After his tour of duty concluded, Lloyd returned to California. The state agreed with Lloyd, so he made a life there in Merced, Calif. as a private practitioner for the next two decades. A changing professional landscape and family attachments in the area eventually drew Lloyd to Fayetteville, Ark.
 
Like Snyder, Lloyd is a big fan of the area.
 
"For me, Fayetteville is really ideal," he said. "It combines the best features of a bigger metropolitan area with the best features of a smaller area. With the university here, there are a lot of cultural things, a lot of good restaurants and shopping, always something to do."
 
Although Lloyd enjoys traveling and working on his 1920s-era home and Snyder is a jazz enthusiast and exhibits his photographic illustrations at local galleries, the nature of their work leaves little time for outside hobbies.
 
Both work extensively with troubled children and adolescents and a smaller number of adult patients, some of whom they have seen through childhood and adolescence. Each sees a varied population at a number of different treatment levels, ranging from acute hospitalization to a residential program, therapeutic day treatment programs and outpatient counseling, maintaining a continuum of care through all the treatment stages.
 
"It is absolutely never dull and never repetitive," Snyder said. "It continues to be challenging because as children grow and develop, so to do the things around them continue to grow and change in the ways they impact them."
 
The work can be intense, since a significant percentage of their young patients come from underprivileged homes where one or both parents may be incarcerated, involved in substance abuse or physical abuse, or have otherwise fractured and dysfunctional home lives that complicate progress towards lasting rehabilitation.
 
Getting every Vista Health patient the care he or she needs, regardless of family life, socio-economic status or insurance plan, is the priority for the medical staff, they said, emphasizing that each patient receives compassionate, physician-driven care for as long as they need it.
 
"We're getting more and more from homes where drug use has been very disruptive in the family.

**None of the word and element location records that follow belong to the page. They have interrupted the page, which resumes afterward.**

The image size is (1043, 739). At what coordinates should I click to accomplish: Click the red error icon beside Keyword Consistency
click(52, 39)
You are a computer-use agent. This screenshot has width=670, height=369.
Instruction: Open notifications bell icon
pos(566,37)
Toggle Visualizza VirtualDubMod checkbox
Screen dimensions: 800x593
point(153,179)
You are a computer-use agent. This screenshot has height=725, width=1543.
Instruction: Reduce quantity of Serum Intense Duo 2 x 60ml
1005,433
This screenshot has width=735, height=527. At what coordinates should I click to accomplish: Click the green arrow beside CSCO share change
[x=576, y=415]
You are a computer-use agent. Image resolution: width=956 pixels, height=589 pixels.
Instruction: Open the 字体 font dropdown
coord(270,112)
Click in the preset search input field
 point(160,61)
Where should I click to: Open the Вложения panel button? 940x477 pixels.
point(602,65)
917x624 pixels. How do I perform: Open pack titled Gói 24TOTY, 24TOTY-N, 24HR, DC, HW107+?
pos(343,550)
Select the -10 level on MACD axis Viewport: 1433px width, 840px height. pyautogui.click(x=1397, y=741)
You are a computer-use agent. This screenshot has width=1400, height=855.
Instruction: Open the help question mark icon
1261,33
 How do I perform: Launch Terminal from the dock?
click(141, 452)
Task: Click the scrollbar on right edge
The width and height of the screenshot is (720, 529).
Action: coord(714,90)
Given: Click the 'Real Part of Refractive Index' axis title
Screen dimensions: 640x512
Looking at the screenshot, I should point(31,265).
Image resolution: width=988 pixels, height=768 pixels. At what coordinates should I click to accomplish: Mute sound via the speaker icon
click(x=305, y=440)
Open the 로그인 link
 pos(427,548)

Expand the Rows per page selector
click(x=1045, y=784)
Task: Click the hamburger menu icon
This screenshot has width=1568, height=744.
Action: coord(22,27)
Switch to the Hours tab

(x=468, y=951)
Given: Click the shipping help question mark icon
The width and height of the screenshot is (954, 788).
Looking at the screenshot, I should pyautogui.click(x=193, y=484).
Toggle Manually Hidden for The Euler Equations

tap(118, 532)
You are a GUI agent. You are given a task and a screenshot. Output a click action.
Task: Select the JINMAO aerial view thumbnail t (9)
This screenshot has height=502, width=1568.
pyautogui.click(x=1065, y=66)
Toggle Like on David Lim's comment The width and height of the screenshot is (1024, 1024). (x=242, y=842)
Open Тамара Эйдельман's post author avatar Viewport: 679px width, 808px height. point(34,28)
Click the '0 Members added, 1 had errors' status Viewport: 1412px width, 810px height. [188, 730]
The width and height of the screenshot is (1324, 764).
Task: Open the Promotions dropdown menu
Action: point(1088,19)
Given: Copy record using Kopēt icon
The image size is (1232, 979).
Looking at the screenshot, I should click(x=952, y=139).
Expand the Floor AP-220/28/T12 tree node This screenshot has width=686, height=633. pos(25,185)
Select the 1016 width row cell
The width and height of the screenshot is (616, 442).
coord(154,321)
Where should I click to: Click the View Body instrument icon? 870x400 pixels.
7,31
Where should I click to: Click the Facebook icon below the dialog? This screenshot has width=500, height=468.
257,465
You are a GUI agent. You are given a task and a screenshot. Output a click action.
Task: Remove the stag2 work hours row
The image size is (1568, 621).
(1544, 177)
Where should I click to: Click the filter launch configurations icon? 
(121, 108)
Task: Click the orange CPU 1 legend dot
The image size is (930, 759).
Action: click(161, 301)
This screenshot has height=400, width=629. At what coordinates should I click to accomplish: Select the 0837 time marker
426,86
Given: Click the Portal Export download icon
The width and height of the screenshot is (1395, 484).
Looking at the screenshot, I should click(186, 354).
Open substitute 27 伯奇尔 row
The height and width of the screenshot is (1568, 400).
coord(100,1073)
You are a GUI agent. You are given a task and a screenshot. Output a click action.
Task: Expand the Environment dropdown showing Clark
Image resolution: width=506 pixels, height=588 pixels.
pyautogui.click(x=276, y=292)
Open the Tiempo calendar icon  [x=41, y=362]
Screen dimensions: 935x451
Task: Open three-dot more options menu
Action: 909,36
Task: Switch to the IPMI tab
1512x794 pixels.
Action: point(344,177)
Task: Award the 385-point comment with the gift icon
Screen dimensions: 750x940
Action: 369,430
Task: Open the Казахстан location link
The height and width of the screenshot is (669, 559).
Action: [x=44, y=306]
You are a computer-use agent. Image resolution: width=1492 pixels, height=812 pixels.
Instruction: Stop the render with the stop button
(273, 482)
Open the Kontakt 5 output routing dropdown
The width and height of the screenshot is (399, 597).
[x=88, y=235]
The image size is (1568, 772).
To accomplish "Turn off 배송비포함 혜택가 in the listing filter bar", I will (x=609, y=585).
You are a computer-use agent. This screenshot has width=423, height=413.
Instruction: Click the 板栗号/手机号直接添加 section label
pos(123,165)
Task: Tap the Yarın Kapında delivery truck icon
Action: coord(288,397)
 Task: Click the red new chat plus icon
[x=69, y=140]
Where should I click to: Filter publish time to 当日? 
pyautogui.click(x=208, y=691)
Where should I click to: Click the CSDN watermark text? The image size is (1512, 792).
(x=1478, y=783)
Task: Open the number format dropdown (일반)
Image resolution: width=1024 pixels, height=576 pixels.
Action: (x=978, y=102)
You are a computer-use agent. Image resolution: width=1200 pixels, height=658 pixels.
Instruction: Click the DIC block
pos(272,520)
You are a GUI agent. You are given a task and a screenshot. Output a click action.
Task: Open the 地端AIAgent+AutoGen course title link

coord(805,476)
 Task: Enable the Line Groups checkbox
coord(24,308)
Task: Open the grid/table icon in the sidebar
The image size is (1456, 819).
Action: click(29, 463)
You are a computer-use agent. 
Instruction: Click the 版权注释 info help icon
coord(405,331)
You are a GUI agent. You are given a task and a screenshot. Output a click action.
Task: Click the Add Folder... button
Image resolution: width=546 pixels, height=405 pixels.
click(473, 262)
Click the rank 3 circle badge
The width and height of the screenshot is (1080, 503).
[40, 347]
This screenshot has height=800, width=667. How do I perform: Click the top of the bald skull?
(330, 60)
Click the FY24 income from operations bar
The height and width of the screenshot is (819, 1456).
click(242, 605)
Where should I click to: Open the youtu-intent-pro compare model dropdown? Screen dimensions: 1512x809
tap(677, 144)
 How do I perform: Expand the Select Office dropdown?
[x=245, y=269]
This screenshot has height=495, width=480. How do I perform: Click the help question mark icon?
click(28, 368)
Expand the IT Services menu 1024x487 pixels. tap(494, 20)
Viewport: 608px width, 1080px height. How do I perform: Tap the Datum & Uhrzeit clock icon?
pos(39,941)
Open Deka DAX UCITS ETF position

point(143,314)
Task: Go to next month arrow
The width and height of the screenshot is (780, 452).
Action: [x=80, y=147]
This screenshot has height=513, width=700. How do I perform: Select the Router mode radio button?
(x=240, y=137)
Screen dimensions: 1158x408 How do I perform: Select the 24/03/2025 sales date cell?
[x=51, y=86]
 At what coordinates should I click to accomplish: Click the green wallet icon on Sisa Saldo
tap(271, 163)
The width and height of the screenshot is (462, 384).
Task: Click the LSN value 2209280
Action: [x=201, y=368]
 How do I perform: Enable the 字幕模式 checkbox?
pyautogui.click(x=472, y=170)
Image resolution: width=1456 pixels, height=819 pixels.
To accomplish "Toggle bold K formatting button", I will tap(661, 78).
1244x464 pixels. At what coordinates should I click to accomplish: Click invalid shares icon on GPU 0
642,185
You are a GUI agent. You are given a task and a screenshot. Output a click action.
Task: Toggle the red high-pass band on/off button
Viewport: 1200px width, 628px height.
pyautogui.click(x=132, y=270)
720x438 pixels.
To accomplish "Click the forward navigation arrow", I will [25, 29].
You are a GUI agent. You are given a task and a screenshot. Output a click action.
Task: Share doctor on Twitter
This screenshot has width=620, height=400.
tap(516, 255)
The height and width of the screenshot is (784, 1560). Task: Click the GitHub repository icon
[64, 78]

It is difficult to treat those sorts of problems because there are things involved that we don't have control over," Lloyd, a Distinguished Life Fellow of the American Psychiatric Association, said. "When we're working with children and adolescents, we're almost always working with the family as well. The people whose families are the most involved are usually the people who do the best."
 
Going forward, the psychiatrists said, Vista Health is looking into developing more family treatment programs to work in tandem with inpatient and outpatient care, as well as more programs for patients in the transitional ages of older adolescence and young adulthood.
 
Snyder said that this illustrates one of the strengths of the now independently owned Vista Health.
"When a need for new services or a change of programs has occurred, we've been able to respond to that a good deal more rapidly than some of the larger institutions or corporations can," he said, adding that Vista Health has been deeply involved in fostering strong collaborative relationships among the disparate institutions that deal with the hospital's patients, from the public schools to the justice system to other healthcare entities and local physicians.
 
"Working together is essential," Snyder said. "These patients need all the collaboration and collective, consistent commitment to their health that we can give."